→ Selected excerpt:
########################################

RFR: 8370947: Mitigate Neoverse-N1 erratum 1542419 negative impact on GenZGC performance [v3]

Mon Nov 24 21:00:30 UTC 2025

On Mon, 24 Nov 2025 17:49:24 GMT, Evgeny Astigeevich <eastigeevich at openjdk.org> wrote:

>> Arm Neoverse N1 erratum 1542419: "The core might fetch a stale instruction from memory which violates the ordering of instruction fetches". It is fixed in Neoverse N1 r4p1.
>>  
>> Neoverse-N1 implementations mitigate erratum 1542419 with a workaround:
>> - Disable coherent icache.
>> - Trap IC IVAU instructions.
>> - Execute:
>>    - `tlbi vae3is, xzr`
>>    - `dsb sy`
>>  
>>  `tlbi vae3is, xzr` invalidates translations for all address spaces (global for address).  It waits for all memory accesses using in-scope old translation information to complete before it is considered complete.

########################################

→ Data extract:
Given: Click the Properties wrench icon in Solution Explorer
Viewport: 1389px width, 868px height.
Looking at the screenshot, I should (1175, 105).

########################################

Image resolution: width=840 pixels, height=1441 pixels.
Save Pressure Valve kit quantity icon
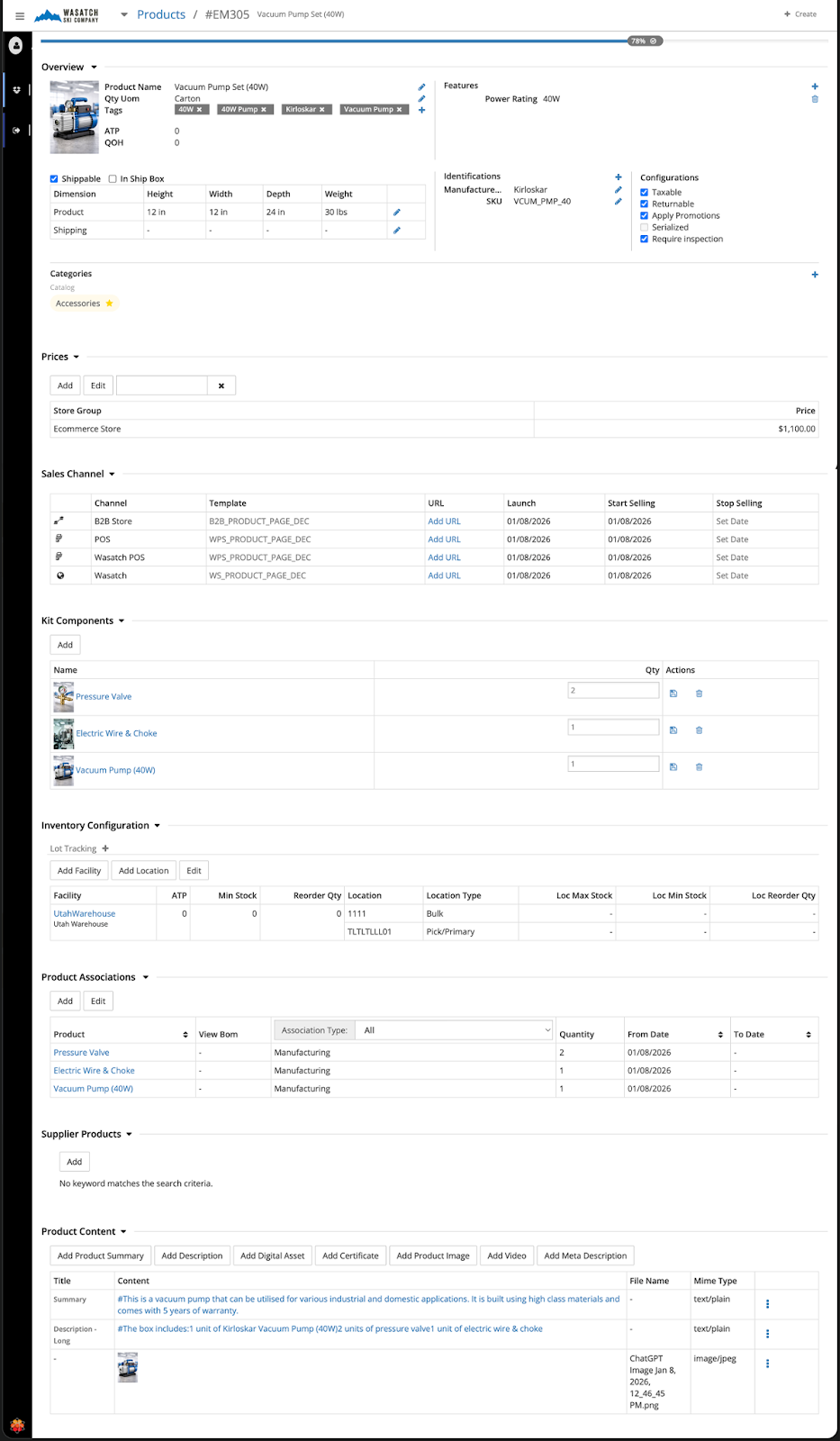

########################################

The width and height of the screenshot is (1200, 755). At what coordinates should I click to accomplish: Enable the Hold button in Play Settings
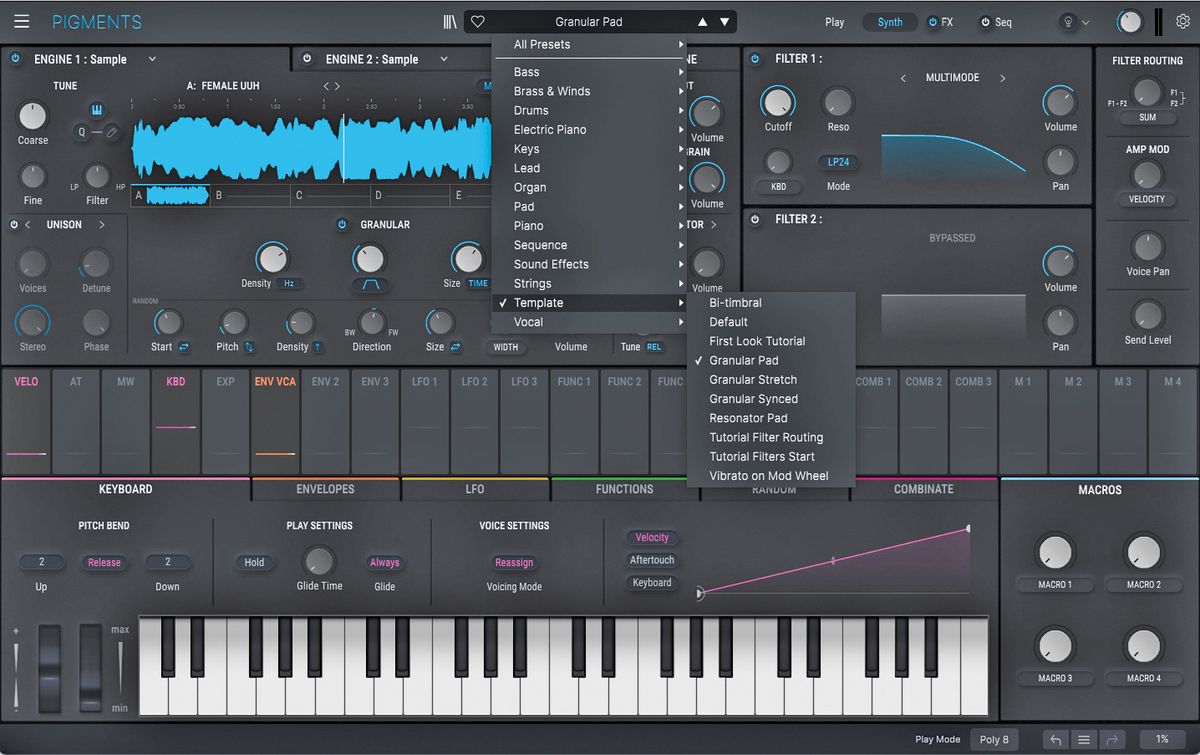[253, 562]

########################################

→ Given instruction: In the Neoverse-N1 erratum post above, reproduce the passage word for word, starting with "RFR: 8370947: Mitigate" and going on through "IC IVAU instructions.".

→ Answer to this problem:
RFR: 8370947: Mitigate Neoverse-N1 erratum 1542419 negative impact on GenZGC performance [v3]

Mon Nov 24 21:00:30 UTC 2025

On Mon, 24 Nov 2025 17:49:24 GMT, Evgeny Astigeevich <eastigeevich at openjdk.org> wrote:

>> Arm Neoverse N1 erratum 1542419: "The core might fetch a stale instruction from memory which violates the ordering of instruction fetches". It is fixed in Neoverse N1 r4p1.
>>  
>> Neoverse-N1 implementations mitigate erratum 1542419 with a workaround:
>> - Disable coherent icache.
>> - Trap IC IVAU instructions.